**** RECORDS SUPPLIED
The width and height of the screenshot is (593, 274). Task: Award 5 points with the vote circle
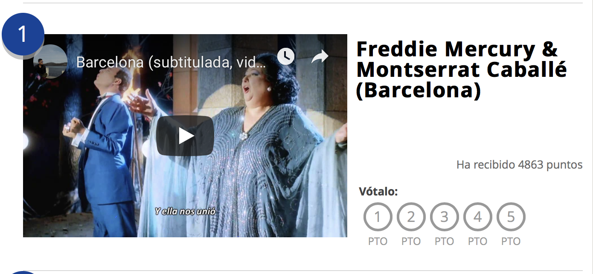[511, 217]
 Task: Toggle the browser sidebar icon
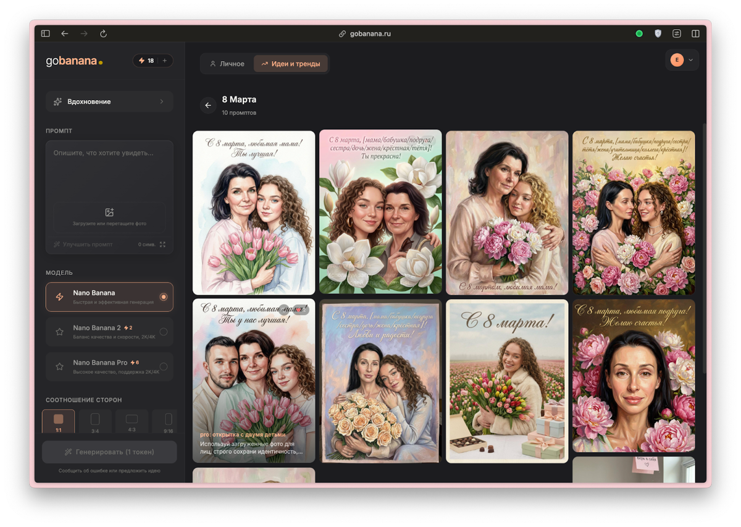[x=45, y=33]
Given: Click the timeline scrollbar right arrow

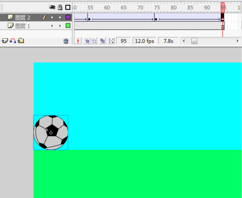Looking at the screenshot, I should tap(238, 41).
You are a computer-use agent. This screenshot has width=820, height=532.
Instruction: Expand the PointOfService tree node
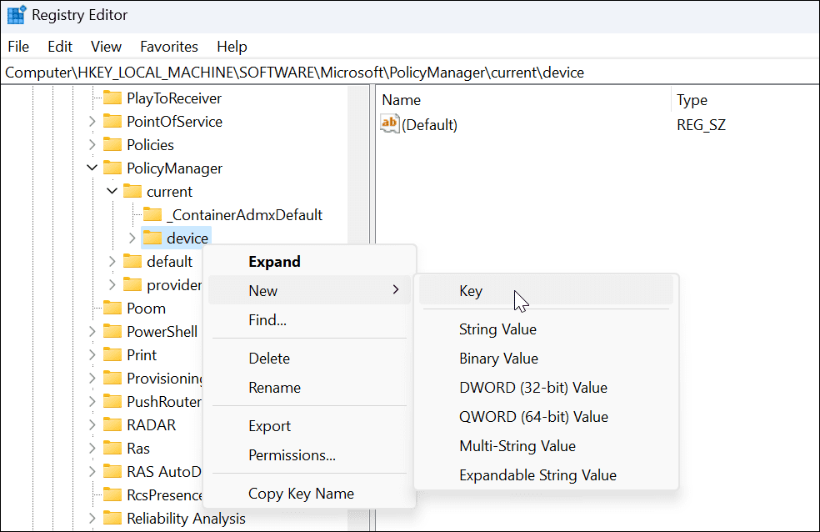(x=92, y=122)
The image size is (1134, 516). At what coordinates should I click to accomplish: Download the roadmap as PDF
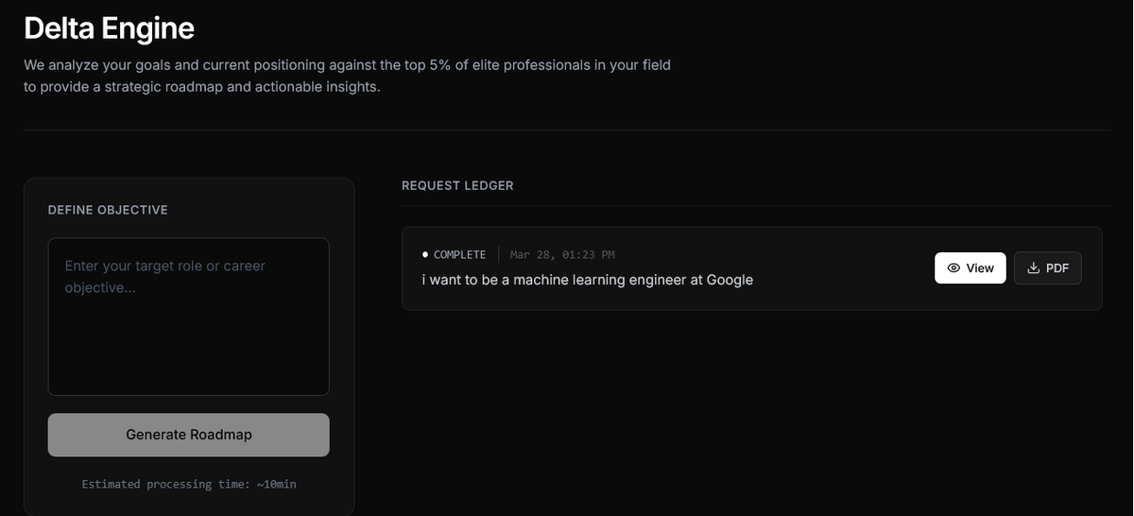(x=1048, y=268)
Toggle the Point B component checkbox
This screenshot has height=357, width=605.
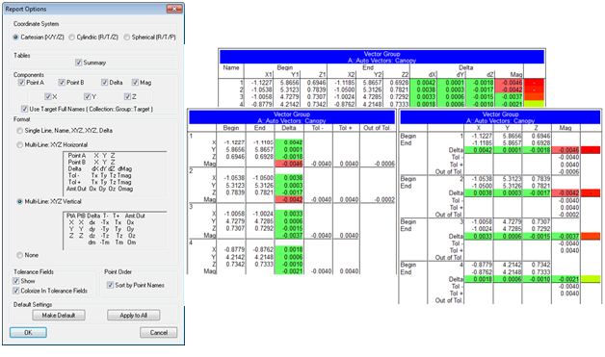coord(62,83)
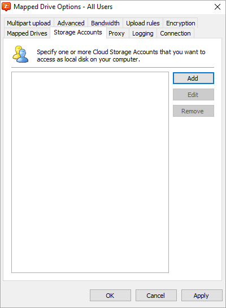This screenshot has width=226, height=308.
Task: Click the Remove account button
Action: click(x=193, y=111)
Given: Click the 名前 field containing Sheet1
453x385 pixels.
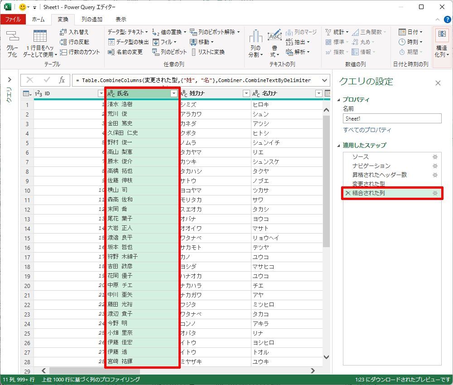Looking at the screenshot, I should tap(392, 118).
********
**** RECORDS SUPPLIED
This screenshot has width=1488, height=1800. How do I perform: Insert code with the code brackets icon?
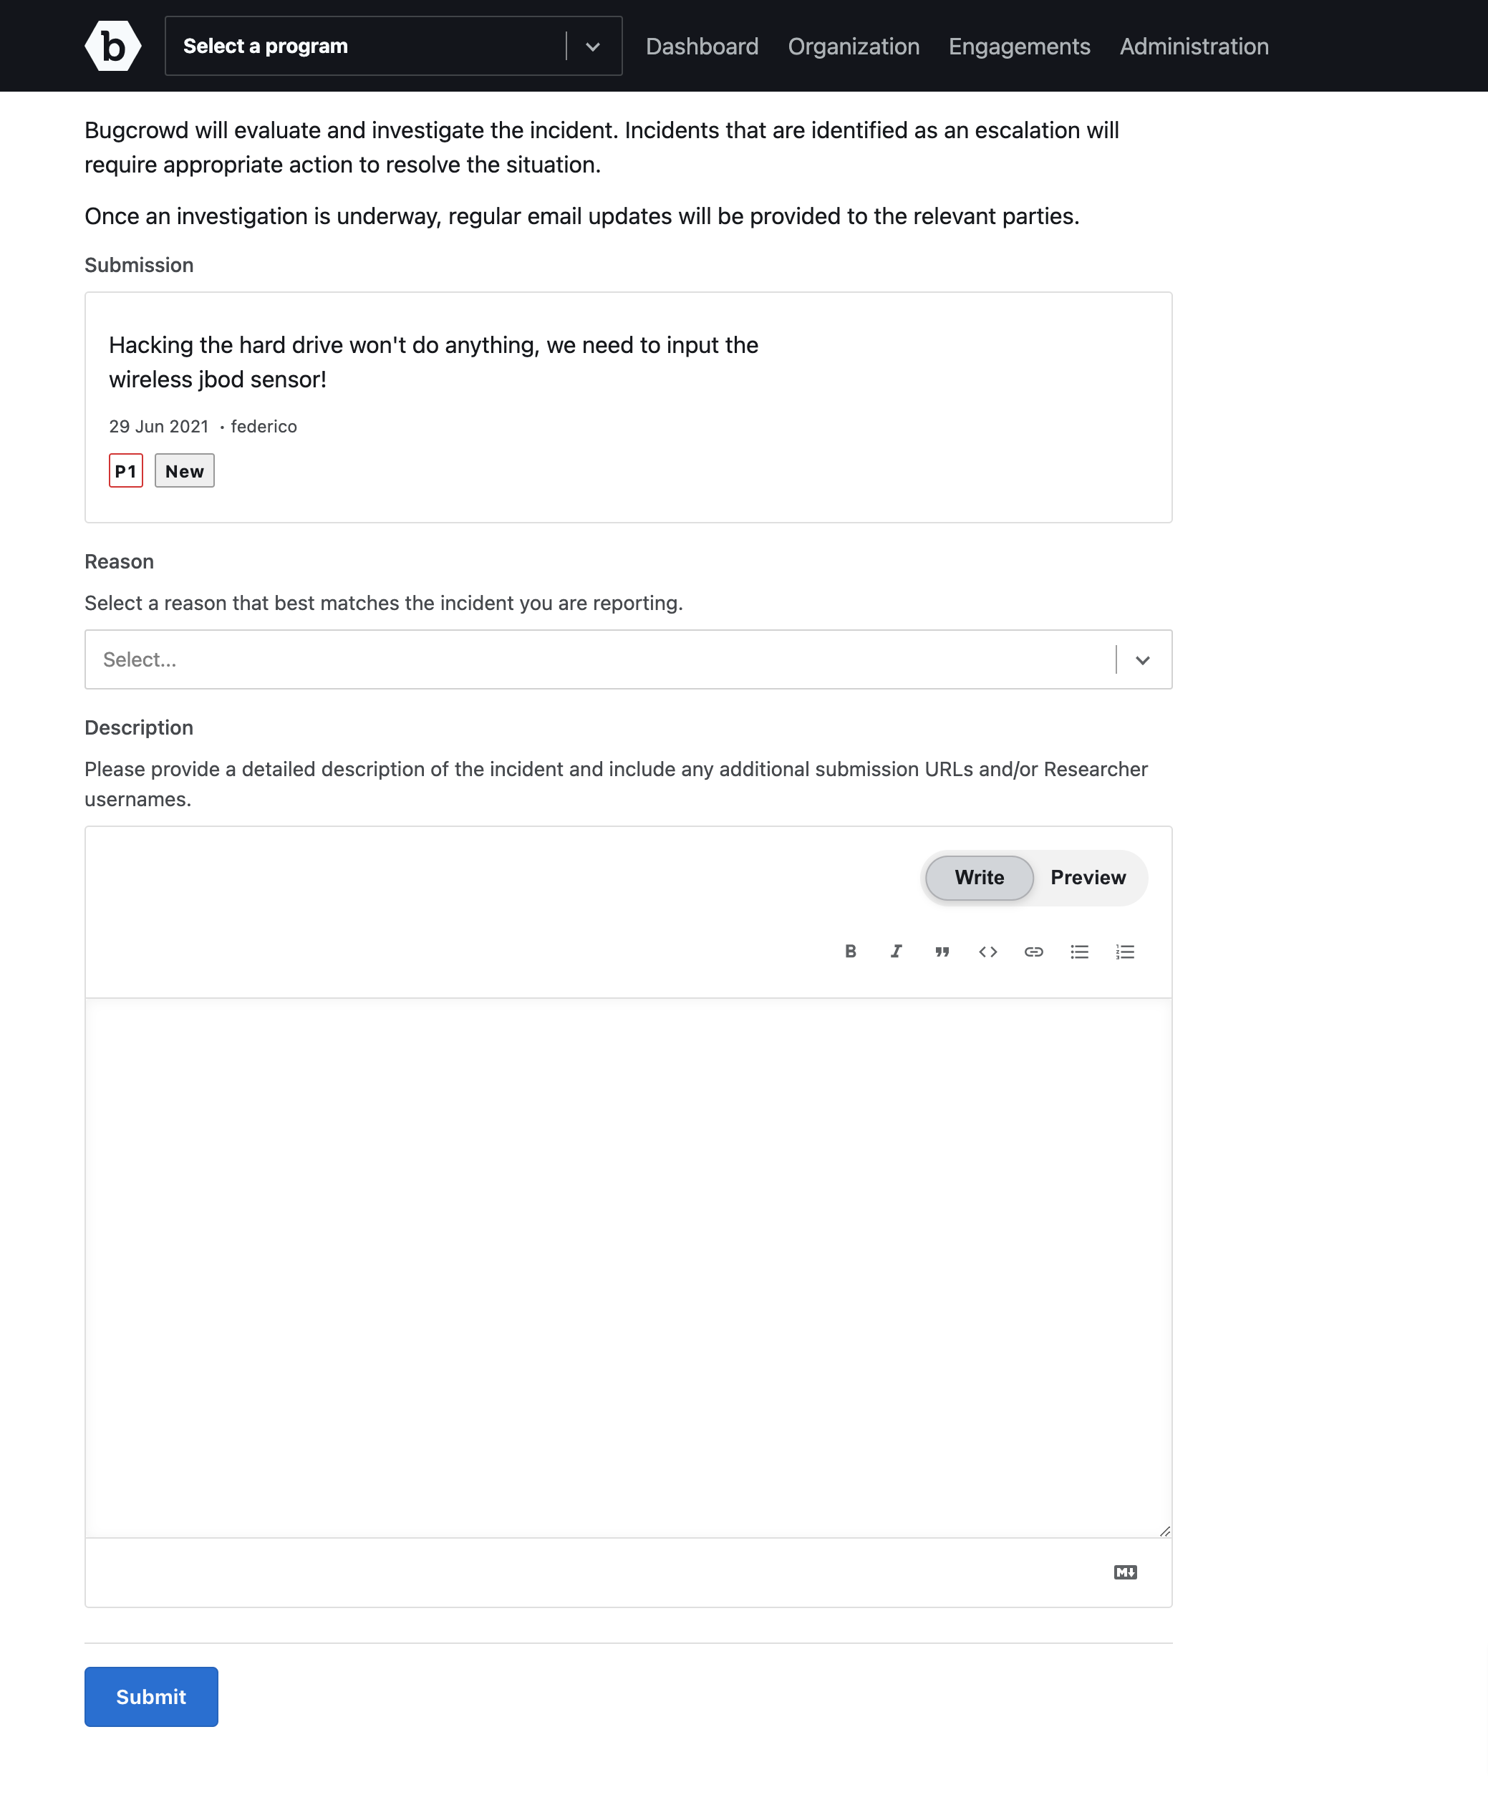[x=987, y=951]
********
**** RECORDS SUPPLIED
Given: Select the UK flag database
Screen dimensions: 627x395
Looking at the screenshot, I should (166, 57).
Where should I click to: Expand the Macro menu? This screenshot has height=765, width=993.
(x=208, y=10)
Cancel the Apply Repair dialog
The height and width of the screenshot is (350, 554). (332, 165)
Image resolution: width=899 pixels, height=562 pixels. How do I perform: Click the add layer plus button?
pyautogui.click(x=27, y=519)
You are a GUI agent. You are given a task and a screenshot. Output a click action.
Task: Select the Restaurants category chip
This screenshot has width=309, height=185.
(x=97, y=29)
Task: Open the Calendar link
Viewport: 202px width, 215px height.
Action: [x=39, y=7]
********
From the data above, copy each line with the string "Select" in it.

Given: Select the UK flag database
Task: Select the Restaurants category chip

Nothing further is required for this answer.